Integrate $\int {{{\left( {\cot x - \tan x} \right)}^2}dx} $ $\eqalign{
  & \int {{{\left( {\cot x - \tan x} \right)}^2}dx}   \cr 
  &  = {\int {\left( {{{\cos x} \over {\sin x}} - {{\sin x} \over {\cos x}}} \right)} ^2}dx  \cr 
  &  = {\int {\left( {{{{{\cos }^2}x - {{\sin }^2}x} \over {\sin x\cos x}}} \right)} ^2}dx  \cr 
  &  = \int {{{\left( {{{\cos 2x} \over {{1 \over 2}\sin 2x}}} \right)}^2}dx}   \cr 
  &  = \int {{{\left( {2\cot 2x} \right)}^2}}   \cr 
  &  = \int {4{{\cot }^2}2xdx}   \cr 
  &  = \int {4\left( {{{\csc }^2}2x - 1} \right)dx}   \cr 
  &  = \int {\left(4{{\csc }^2}2x - 4\right)dx}   \cr 
  &  = 4 \times {{ - 1} \over 2}\cot 2x - 4x + C  \cr 
  &  =  - 2\cot 2x - 4x + C \cr} $

Where have I gone wrong? I've tried to spot an error so many times yet I can't find it, I need another pair of eyes.. Thanks.
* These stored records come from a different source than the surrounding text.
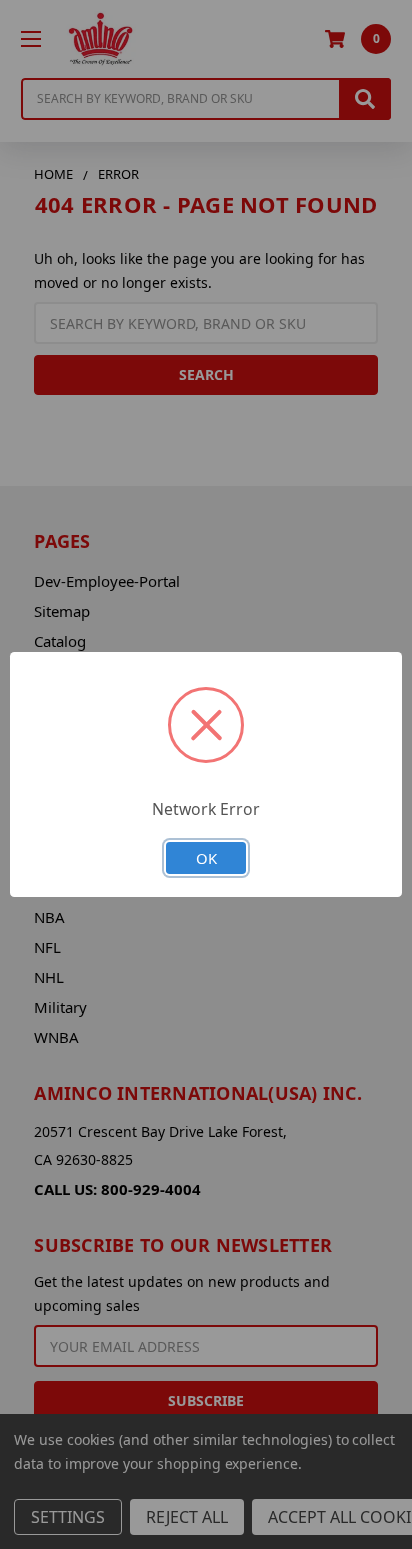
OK (206, 858)
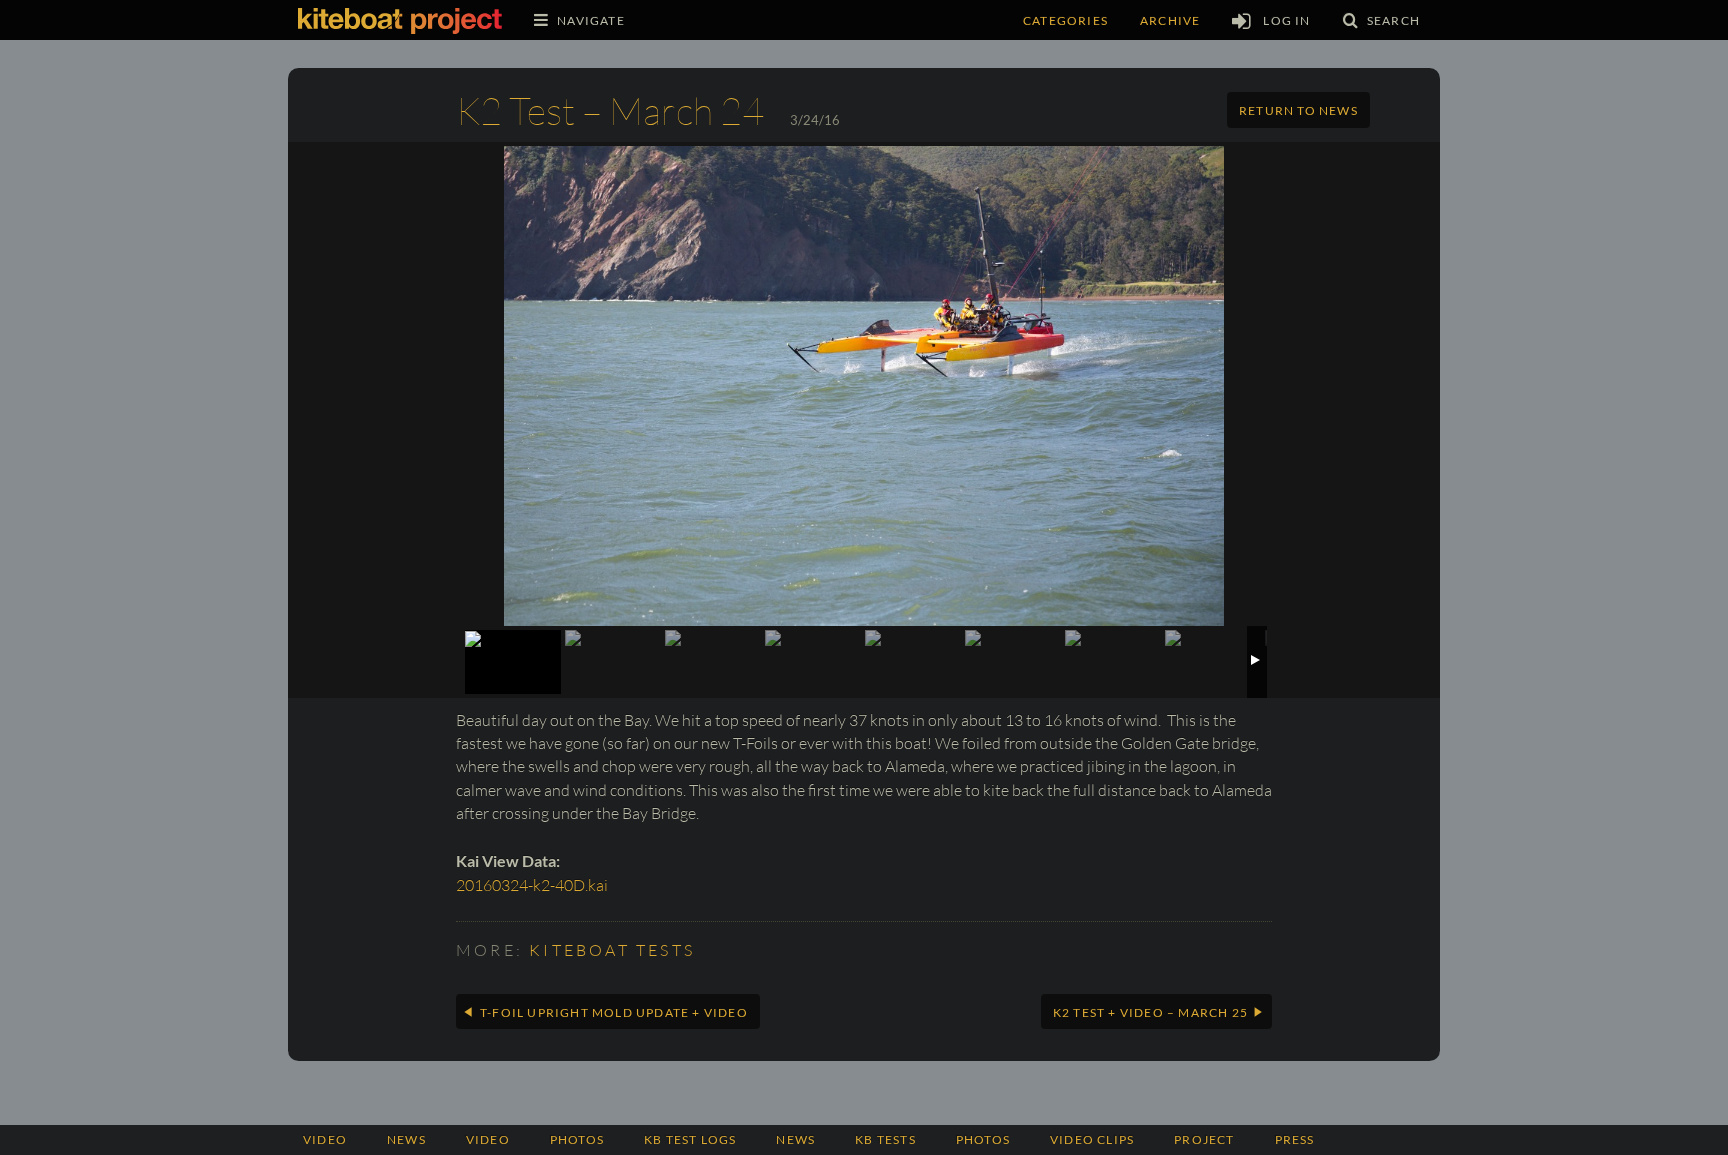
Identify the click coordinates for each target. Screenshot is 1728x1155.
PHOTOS (577, 1139)
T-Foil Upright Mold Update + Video (614, 1012)
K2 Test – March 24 (610, 110)
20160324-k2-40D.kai (532, 885)
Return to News (1298, 110)
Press (1295, 1139)
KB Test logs (690, 1139)
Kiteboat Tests (612, 950)
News (406, 1139)
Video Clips (1092, 1139)
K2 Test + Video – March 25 (1150, 1012)
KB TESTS (885, 1139)
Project (1204, 1139)
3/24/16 (815, 120)
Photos (983, 1139)
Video (325, 1139)
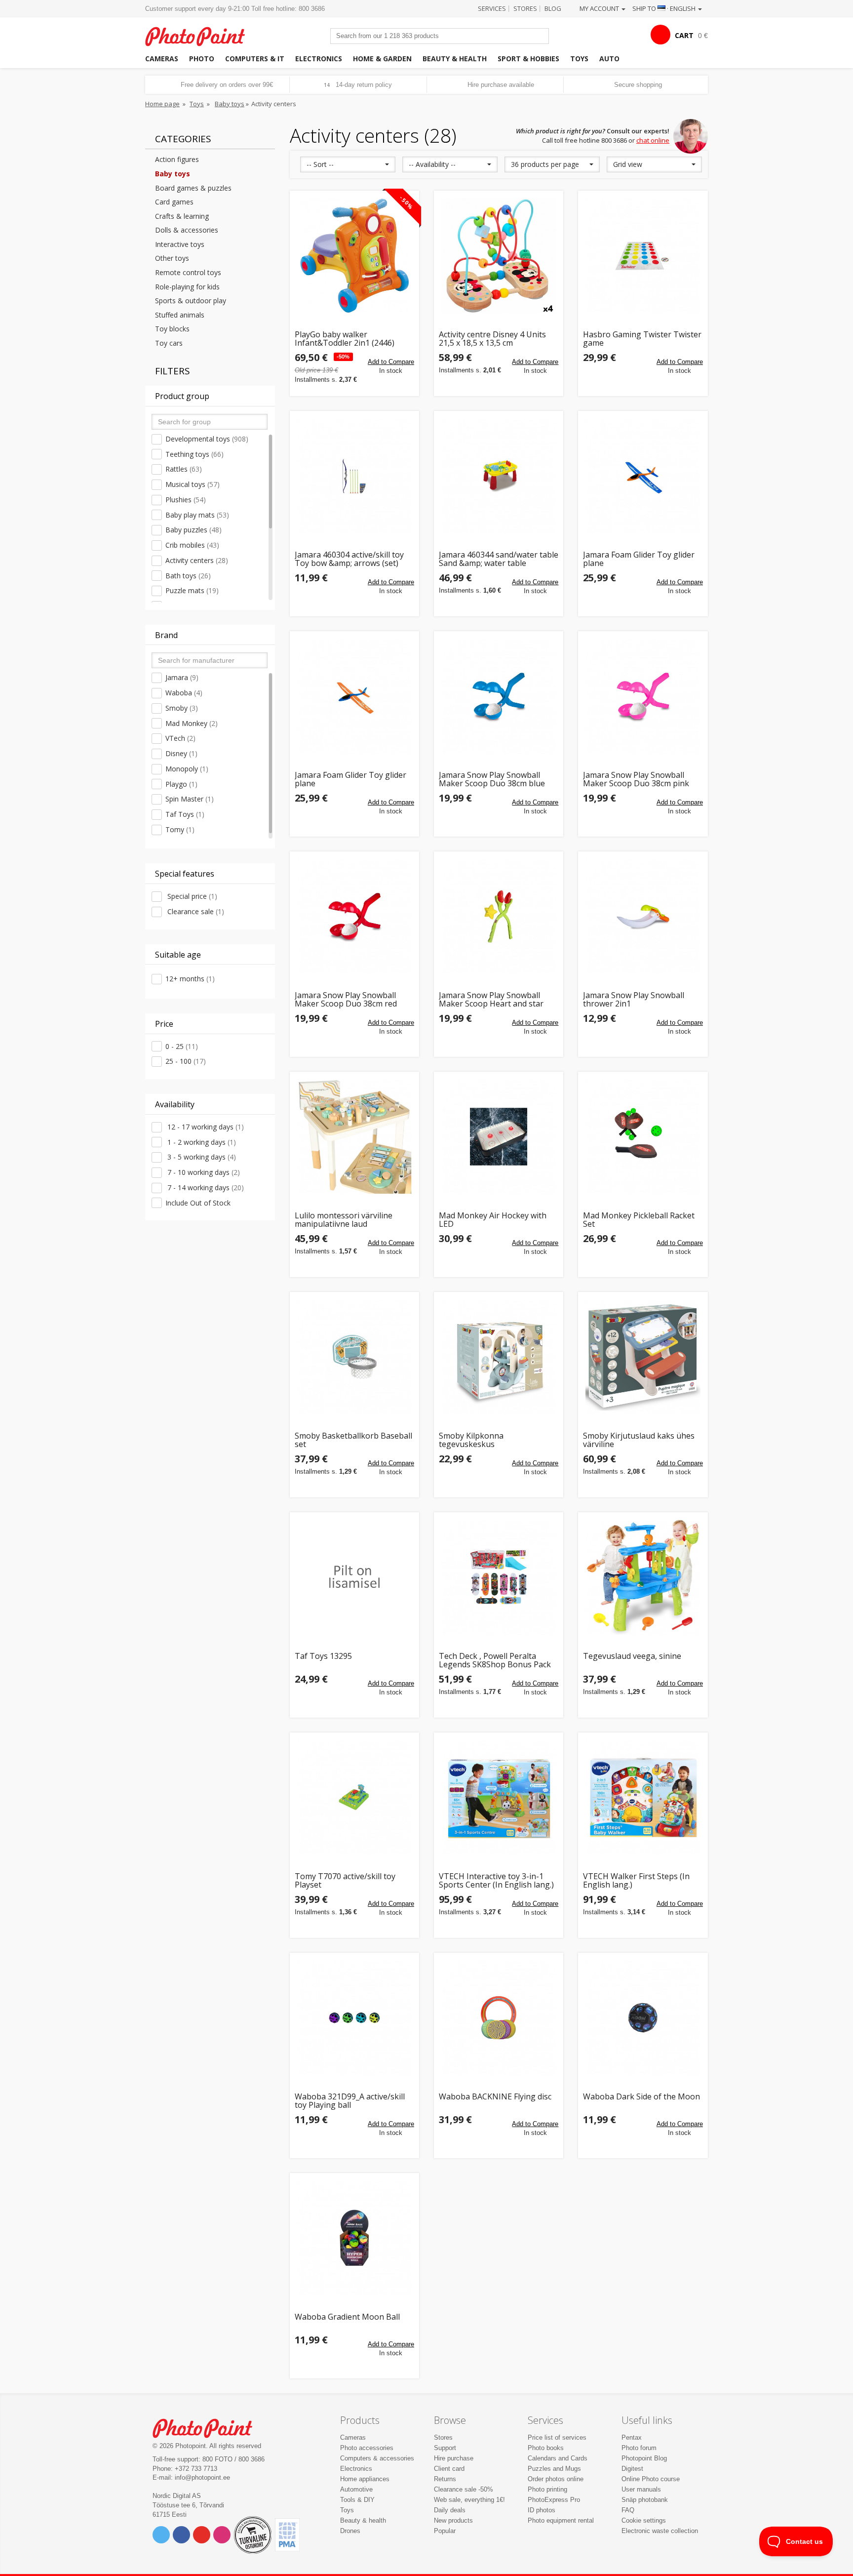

 A: Why do you think that you've gone wrong? Your answer is correct.

Edit. To show why the solution is the same as the one in your answers, we just need to show that $\tan x-\cot x=-2\cot 2x$. 
$$
\begin{align*}
&\tan x-\cot x+2\cot 2x \\
&=\frac{\sin x}{\cos x}-\frac{\cos x}{\sin x}+2\frac{\cos 2x}{\sin 2x} \\
&=\frac{2\cos x\cos 2x\sin x-\cos^2 x\sin 2x+\sin^2 x\sin 2x}{\cos x\sin x\sin 2x} \\
&=\frac{2\cos x(\cos^2 x-\sin^2 x)\sin x-\cos^2 x(2\sin x\cos x)+\sin^2 x(2\sin x\cos x)}{\cos x\sin x\sin 2x} \\
&=\frac{2\cos^3 x\sin x-2\cos x\sin^3 x-2\sin x\cos^3 x+2\cos x\sin^3 x}{\cos x\sin x\sin 2x} \\
&=0
\end{align*}
$$
A: A cleaner way could be
$$\int (\cot x-\tan x)^2dx=\int(\cot^2x+\tan^2x-2\cot x\tan x)dx$$
$$=\int (\csc^2x-1+\sec^2x-1-2)dx$$
$$=\int \csc^2x dx+\int \sec^2x dx-4\int dx$$
$$=-(\cot x-\tan x)-4x+C$$
From another answer $\cot x-\tan x=2\cot2x$
A: $\tan x- \cot x = \frac{\sin x}{\cos x}-\frac{\cos x}{\sin x} = \frac{\sin^2 x - \cos^2 x}{\sin x \cos x} = \frac{-\cos 2x}{\sin x \cos x} = \frac{-2 \cos2x}{\sin 2x} = -2 \cot2x$
Therefore you answer $-\cot x -4x + \tan x +c$ is correct.